*Material to process*
━━━━━━━━

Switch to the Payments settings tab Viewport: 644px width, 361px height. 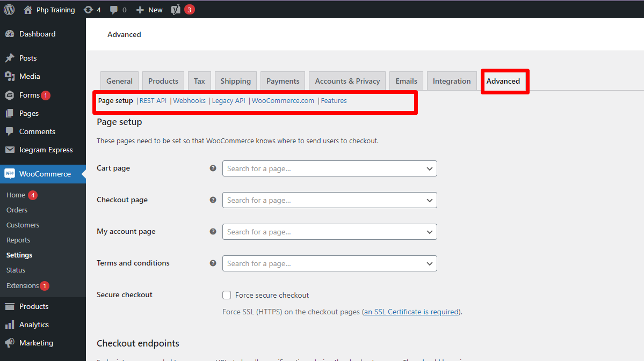[283, 81]
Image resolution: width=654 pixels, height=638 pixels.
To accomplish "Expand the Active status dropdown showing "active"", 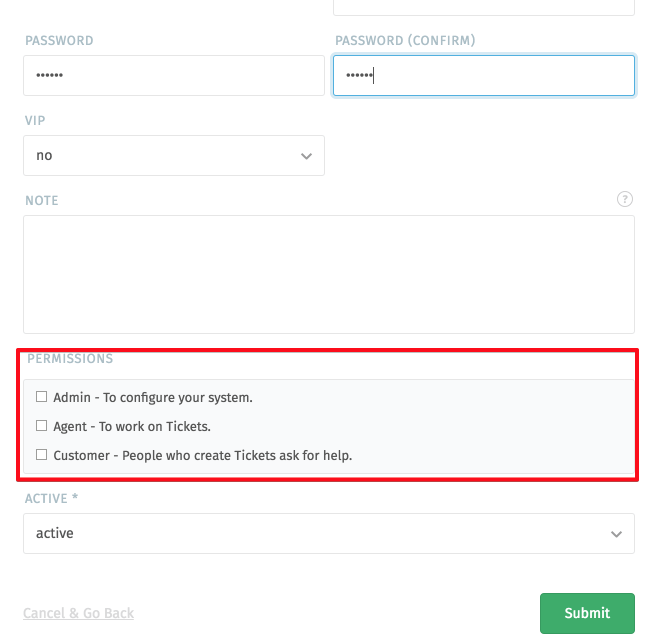I will tap(329, 534).
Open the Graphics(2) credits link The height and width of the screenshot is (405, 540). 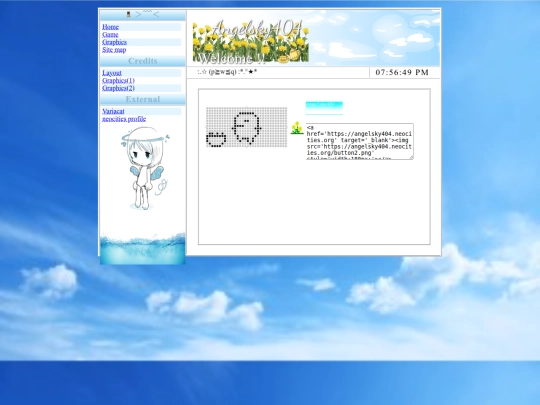[x=118, y=88]
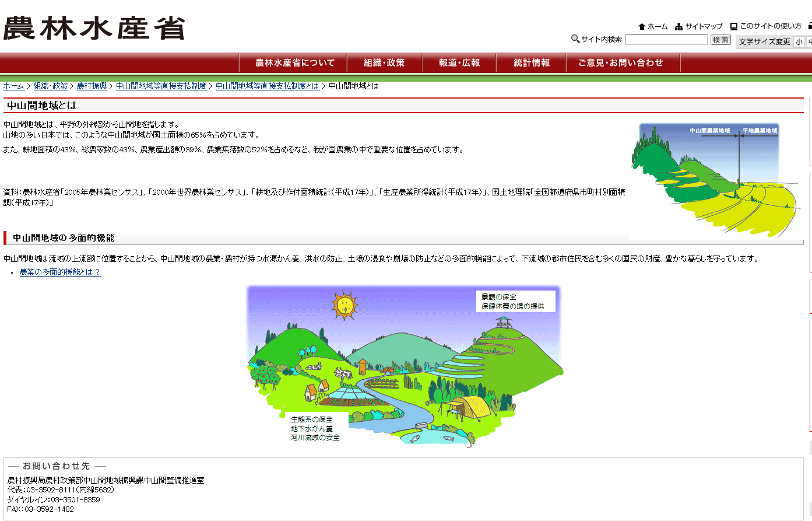The image size is (812, 521).
Task: Click the sitemap tree icon
Action: point(679,26)
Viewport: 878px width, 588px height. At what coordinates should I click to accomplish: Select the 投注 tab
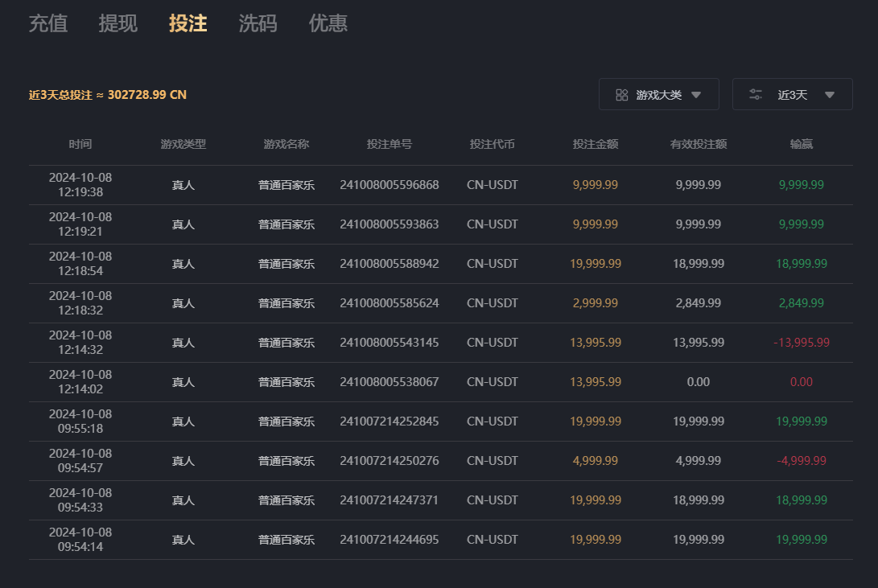coord(188,23)
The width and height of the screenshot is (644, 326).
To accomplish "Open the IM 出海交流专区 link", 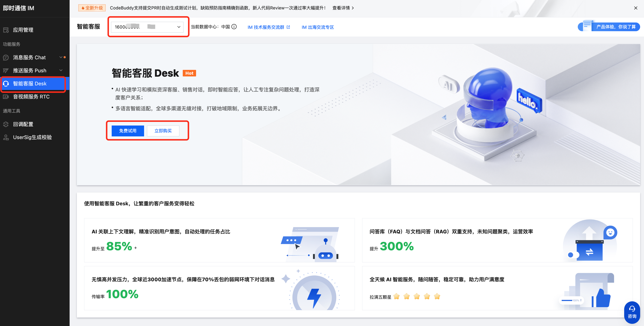I will [x=318, y=27].

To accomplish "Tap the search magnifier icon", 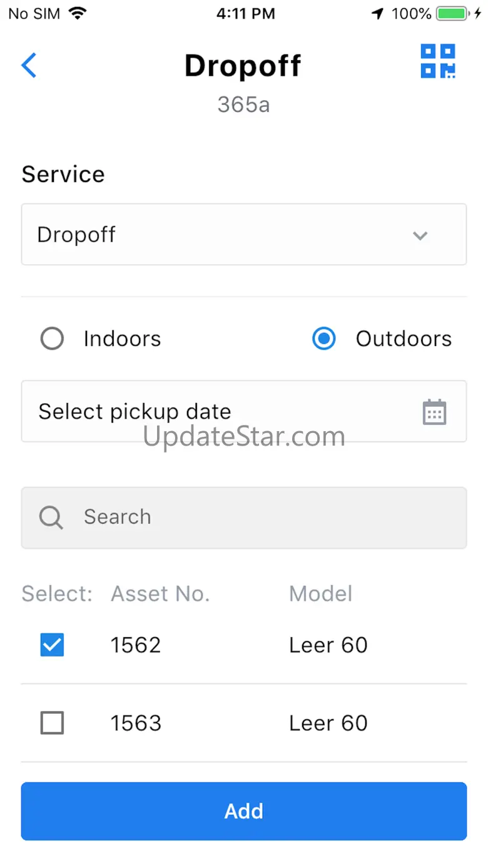I will click(51, 518).
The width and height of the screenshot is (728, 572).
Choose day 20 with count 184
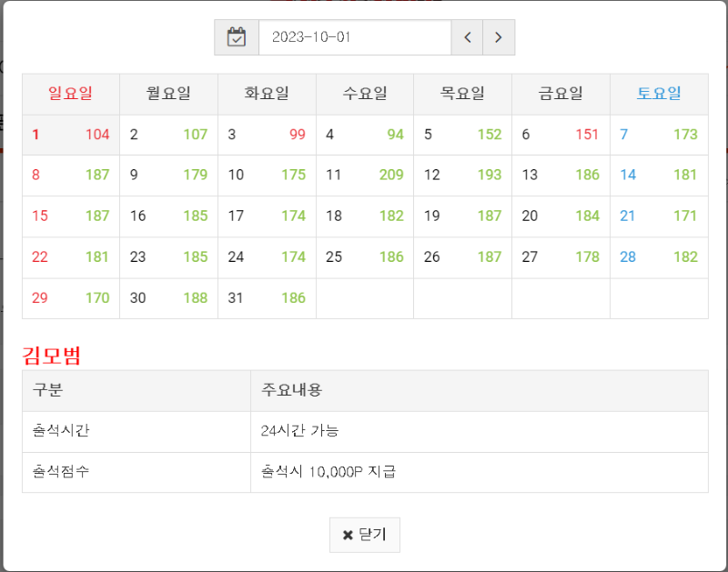[561, 216]
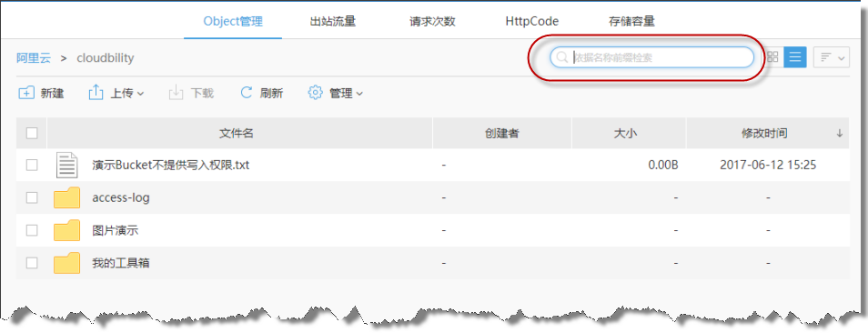Open the HttpCode tab
The width and height of the screenshot is (868, 333).
coord(532,22)
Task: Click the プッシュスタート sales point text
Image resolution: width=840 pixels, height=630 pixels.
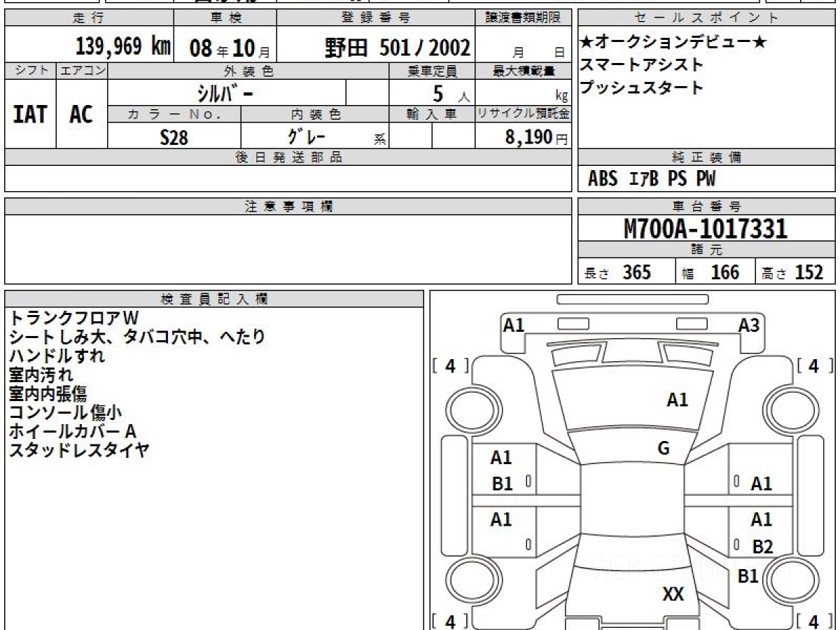Action: (641, 88)
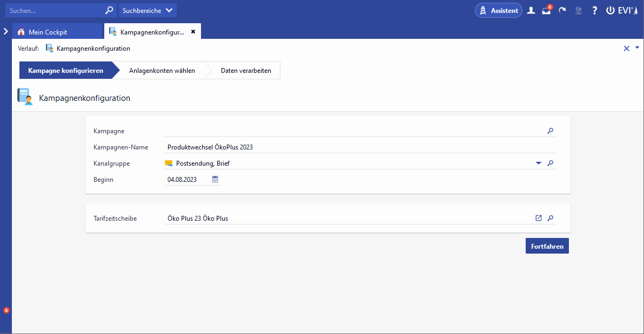644x334 pixels.
Task: Open Verlauf options dropdown arrow
Action: (637, 48)
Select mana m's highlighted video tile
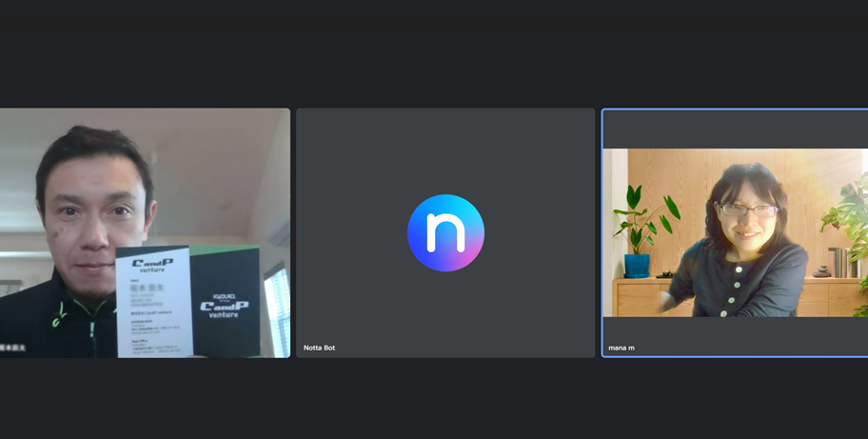This screenshot has width=868, height=439. pos(735,232)
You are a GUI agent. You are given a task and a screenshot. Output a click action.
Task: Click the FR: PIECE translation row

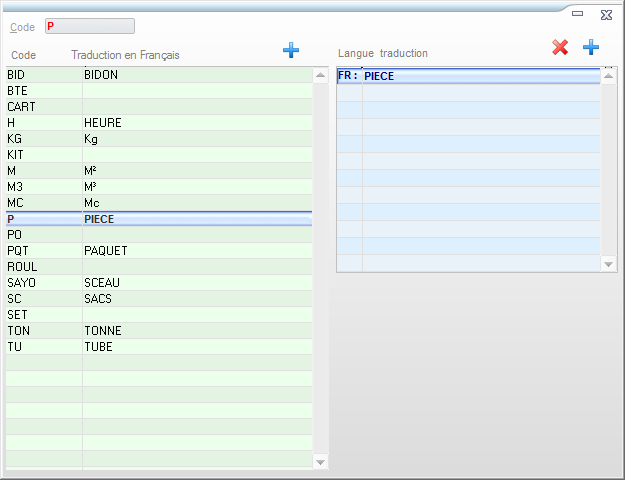[470, 76]
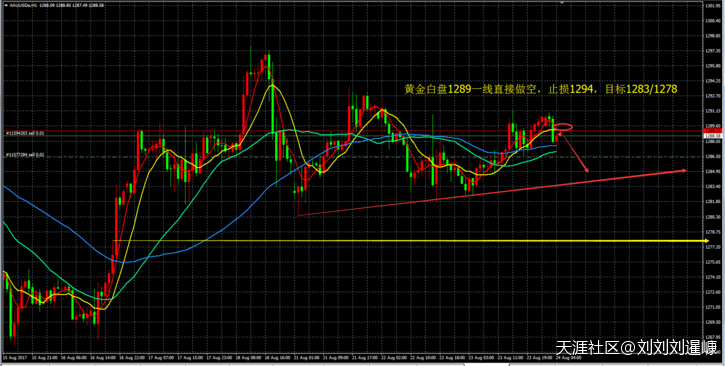Image resolution: width=725 pixels, height=366 pixels.
Task: Click the yellow horizontal arrow line near 1278
Action: 411,241
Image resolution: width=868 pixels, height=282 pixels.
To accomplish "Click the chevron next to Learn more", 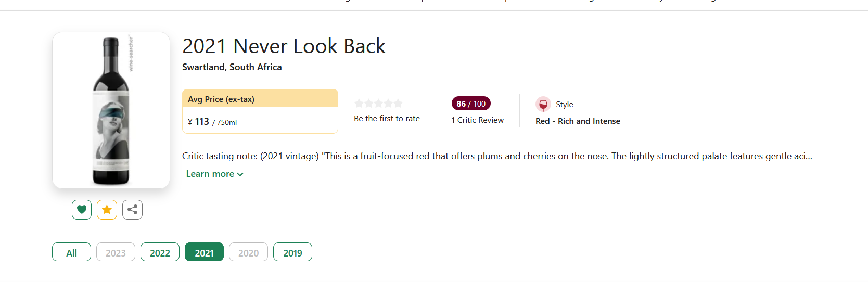I will 240,174.
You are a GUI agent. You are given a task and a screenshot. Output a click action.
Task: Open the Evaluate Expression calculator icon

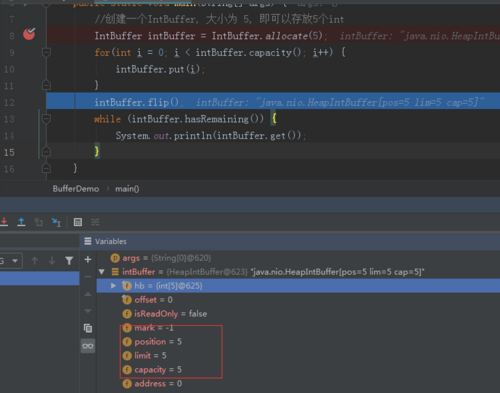click(78, 222)
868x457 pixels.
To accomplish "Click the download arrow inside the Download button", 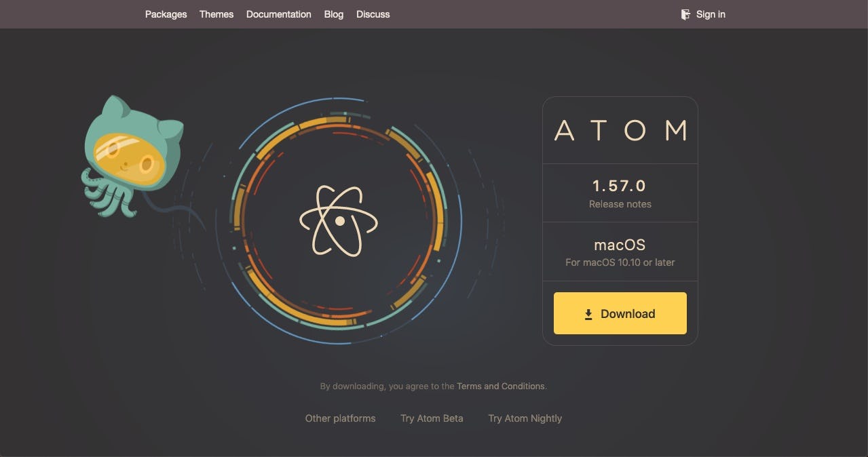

━━━━━━━━

*What the exercise asks*
Once the line containing "Task: Open the" is found in the records above, it and every line after it up to the last must be repeated exactly, without pictures.

*Your response*
Task: Open the Evaluate Expression calculator icon

click(78, 222)
868x457 pixels.
To accomplish "Click the download arrow inside the Download button", 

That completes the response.